Spenser! The world's coolest detective! I went crazy for these books. I inhaled them, then rushed back and scarfed up all the others I could find. I was hooked.

Now, as fate would have it, I'd been hired to teach Expos at Harvard. Yeah. Can you believe it? I must have been a lot smarter then than I am now. I thought it would be piquant, yet apropos, to force these top-drawer Biffs and Buffys to read hard-boiled detective books! Well, I was so proud of myself that I wrote Parker a letter and said, "They expect to be reading Dickens!" He, to my undying shock, wrote back and said, "Dickens who?" Then he suggested he come over and speak to the students.

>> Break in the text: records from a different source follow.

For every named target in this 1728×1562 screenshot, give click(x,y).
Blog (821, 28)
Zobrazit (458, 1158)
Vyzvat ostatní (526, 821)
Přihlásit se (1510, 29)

On the anointed day, I was out on the street in front of the building waiting for him to come. I was wearing white sneakers, blue jeans, and a Harris tweed jacket. Parker came ambling along wearing, yeah baby, white sneaks, blue jeans and a Harris tweed jacket. He stopped, looked me up and down, and said, "I love your fashion sense." I cracked wise in a Spenserian mood and said, "We maintain a dress code at harvard." Haw haw.

Mr. Parker spent hours with the students and their pals and other fans who had snuck in. It was very generous and hilarious good fun. Later, he signed my stack of hardcovers, and even books for my mom. When I told him, "I've read all your books," he corrected me. "Don't tell a writer that," he said. "What we wanna hear is, 'I've BOUGHT all your books.'" I said, "I've bought all your books." He smiled. "That's what I wanna hear!"

He also taught me that, when faced with a stack of books, and he was in the position by then to be faced with stack after stack of books at signings, he couldn't think of anything witty to say after about 100 books. So he scribbled something vaguely round and letter-like that looked like well-wishes. Then he signed his name. So I have a stack of Spenser books that look like they might say Enjoy! or Huzzah! or Tally Ho! in vaguely Sumerian script.

What a strange day. That one and this one. Thanks, Mr. Parker, for the joy of reading all those amazing hard boiled books. And thanks for putting a little seed in my mind that got me this amazing nomination.

I'm still working on Hummingbird's Daughter II, and believe it or not, there are detectives in one section.